Lokales Unfall: 60-Tonner stürzt 40 Meter in die Tiefe

Bis fast um Mitternacht arbeitete die Hornberger Feuerwehr an der Absicherung des Schwertransporters. Foto: Feuerwehr

Wolfach/Hornberg - Ein Schwertransport ist am Mittwoch von einem Waldweg zwischen Wolfach und Hornberg 40 Meter in die Tiefe gestürzt. Der Lkw hat sich dabei mehrfach überschlagen, beide Insassen wurden schwer verletzt.

Der 60 Tonnen schwere Lastwagen, beladen mit einem Betonteil einer Windkraftanlage, ist am Mittwochabend auf dem Weg zum Windpark auf der Schondelhöhe einen Abhang hinuntergestürzt. Zunächst war in einer Pressemitteilung der Polizei von einem schwer verletzten 51-jährigen Beifahrer die Rede. Allerdings sei auch der 59-jährige Fahrer des Lastwagens schwer verletzt worden, so ein Sprecher des Polizeipräsidiums Offenburg auf Nachfrage unserer Zeitung. Beide seien mit einem Rettungshubschrauber in das Klinikum nach Villingen gebracht worden.
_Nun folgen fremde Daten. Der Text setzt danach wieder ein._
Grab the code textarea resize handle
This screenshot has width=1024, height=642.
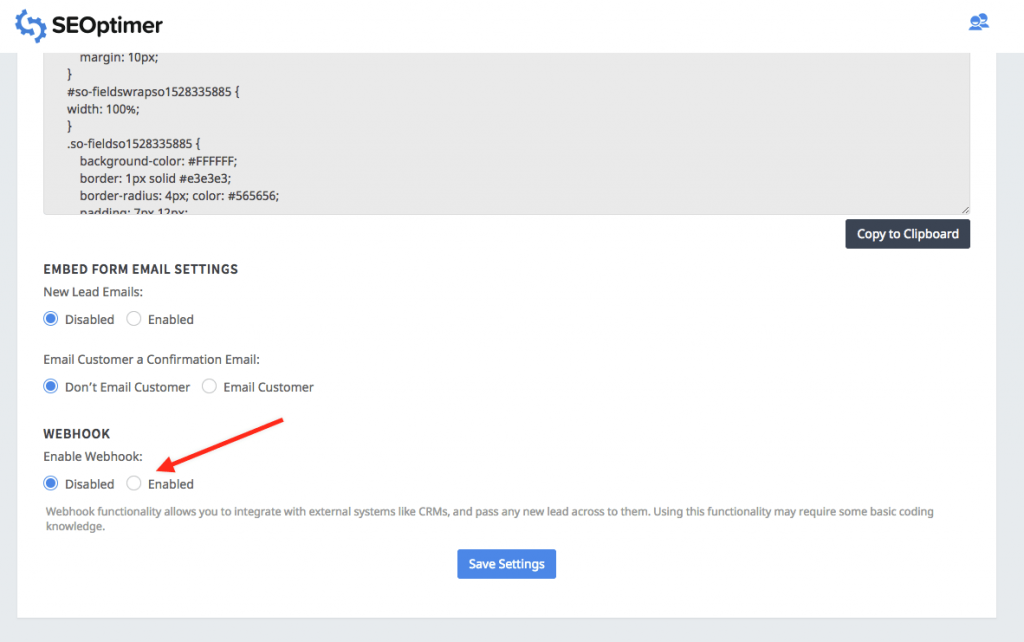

Laut Polizei war der Sattelauflieger des Transports gegen 20.42 Uhr auf dem geschotterten Waldweg zwischen Hornberg und Wolfach-Kirnbach nach einer Rechtskurve mit den Rädern auf den Wegesrand geraten.

Hornberger Feuerwehr sichert Unfallstelle ab

Dieses hielt der Belastung des vierachsigen Aufliegers nicht mehr stand und sank ab, so die Polizei. Der Auflieger kippte in der Folge um und stürzte die steile Böschung hinab. Die Zugmaschine wurde mitgerissen. An der Unfallstelle waren zunächst zwei Notärzte, acht Kräfte des Rettungsdienstes und die Besatzung des Hubschraubers im Einsatz.

Später sicherte die Freiwillige Feuerwehr Hornberg mit 25 Einsatzkräften und fünf Fahrzeugen das Gefährt gegen ein weiteres Abrutschen, erklärt Feuerwehrkommandant Uwe Bähr im Gespräch gegenüber unserer Zeitung. Hierfür habe die Feuerwehr den Schwertransport mit einer Kette an einen großen Traktor, der auf dem Waldweg abgestellt wurde, befestigt. Diese großen Zugmaschinen seien ursprünglich vom Logistikunternehmen dazu verwendet worden, den Lastwagen bei Steigungen der extra für den Bau der Windkraftanlagen gebauten Straße zu unterstützten, erklärt Bähr. "Zum Unfallzeitpunkt waren sie jedoch nicht angehängt, da es sich um eine ebene Fläche handelt", sagt der Feuerwehrkommandant. Für ihn und seine Kollegen war der gefährliche Einsatz gegen 23.30 Uhr beendet. "So was haben wir noch nicht gehabt", so Bähr abschließend.

Zugmaschine wurde noch am Donnerstag geborgen

Ab Donnerstagmittag übernahm eine Bergungsfirma. Noch am Nachmittag sei die Zugmaschine vom Hang entfernt worden. "Die vor Ort befindlichen Arbeiter sind guten Mutes, auch den Sattelauflieger im Verlauf des Tages noch sichern zu können", so ein Sprecher der Polizei am Donnerstagnachmittag. Die Bergung des geladenen Betonelements werde erst heute, Freitag, erfolgen. Der Waldweg müsse zur weiteren Verwendung erneuert werden.

Der Geschäftsführer des Kehler Transportunternehmens war für unsere Zeitung am Donnerstag nicht zu sprechen. Die Polizei geht von einem Schaden von rund 100 000 Euro aus.